Phantasy Star
By Sega
Sega Master System (EU Version)

Published in Computer & Video Games #89

Phantasy Star

In December last year, British Nintendo owners were presented with the Legend Of Zelda, a vast RPG whose cartridge bore a lithium battery so that game positions and player attributes could be saved after the machine was switched off. Phantasy Star is Sega's attempt at a similar type of game, and features the same battery-backed storage system, allowing you to save up to five games on the cartridge at the same time.

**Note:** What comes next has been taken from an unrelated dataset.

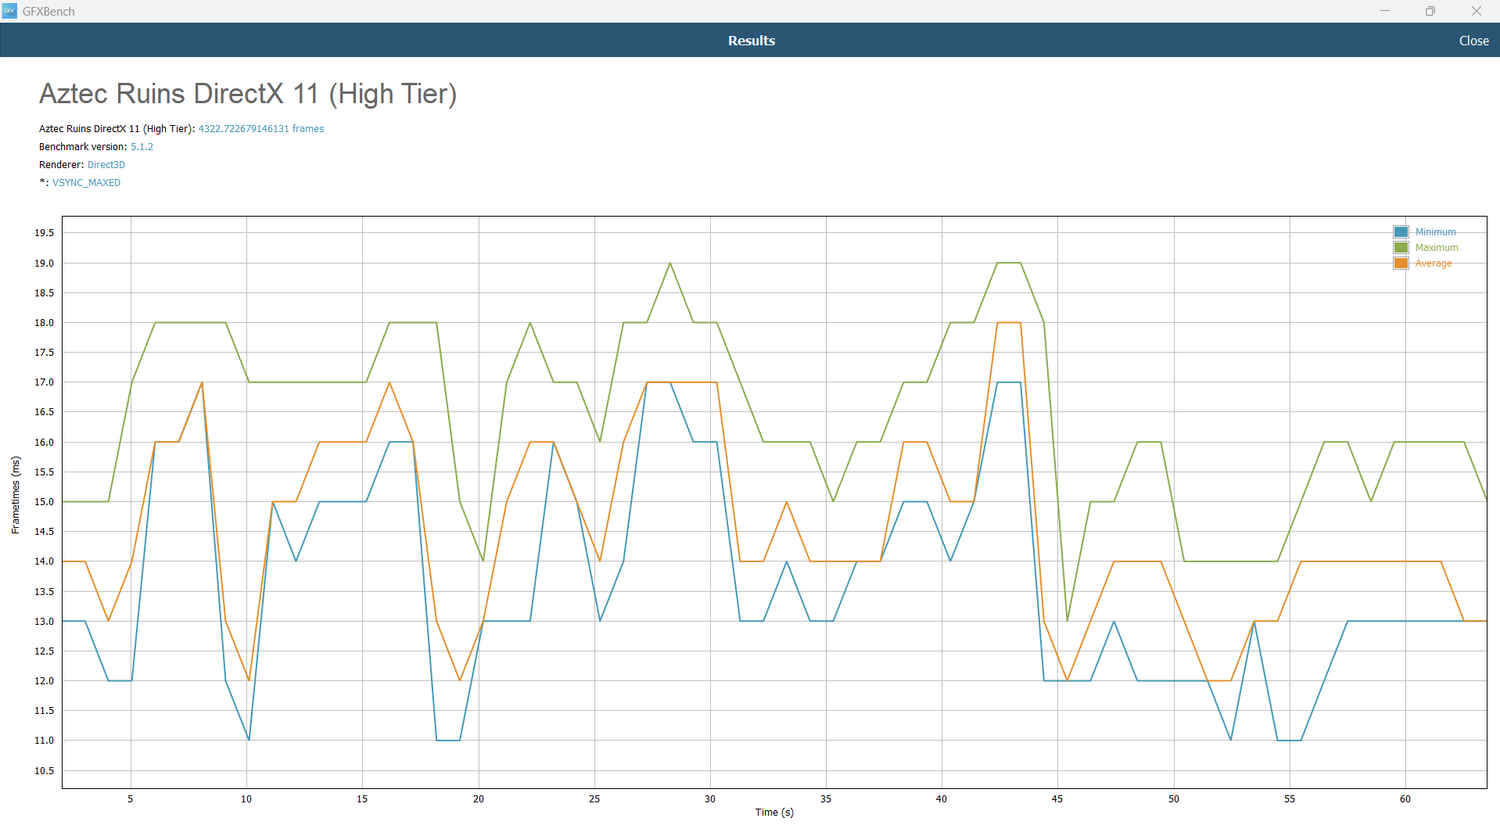Click the Results header title
This screenshot has height=825, width=1500.
pos(751,41)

In the game you play Alis, a woman out to avenge the death of her brother who was murdered by the soldiers of the evil King Lassic. Her quest in life has become the liberation of the three planets which Lassic holds under his thumb, but she cannot triumph alone. On her journey through the three worlds Alis has to recruit three other characters, all of whom have different strengths, such as magical ability and fighting prowess.

You start the game in the town, where you can buy provisions, weapons or trade at a kind of pawn shop. Any people you meet willingly give out clues as to the location of characters and objects. As you venture outside the cities, your party is prone to random attacks from the denizens of forests, plains and seas.

Phantasy Star

Interaction with other creatures and characters in such situations is via a menu system, which, as menu systems go, is very easy to use, allowing fast and accurate selections during battle situations, and providing all the commands you need.

Graphics throughout the game are very good - particularly those which depict the monsters. There are also some very nice set pieces, such as the scrolling 3D mazes which run under some cities.

The save game facility comes in very handy during play, especially at the start of the game when Alis' feeble weapons are poor protection against some of the nastier beasts. On the whole, Phantasy Star offers pretty much everything a role-playing enthusiast could ask from a Sega. It has puzzles, battles, lots of interaction and a fair bit of depth.

My only reservation about recommending it is its monumental price tag - forty quid seems a lot to pay, even if you do get a big game and a battery-backed memory system. Real RPG fans should definitely check Phantasy Star out, but anyone with just a passing interest in this type of game might not feel they're getting their money's worth.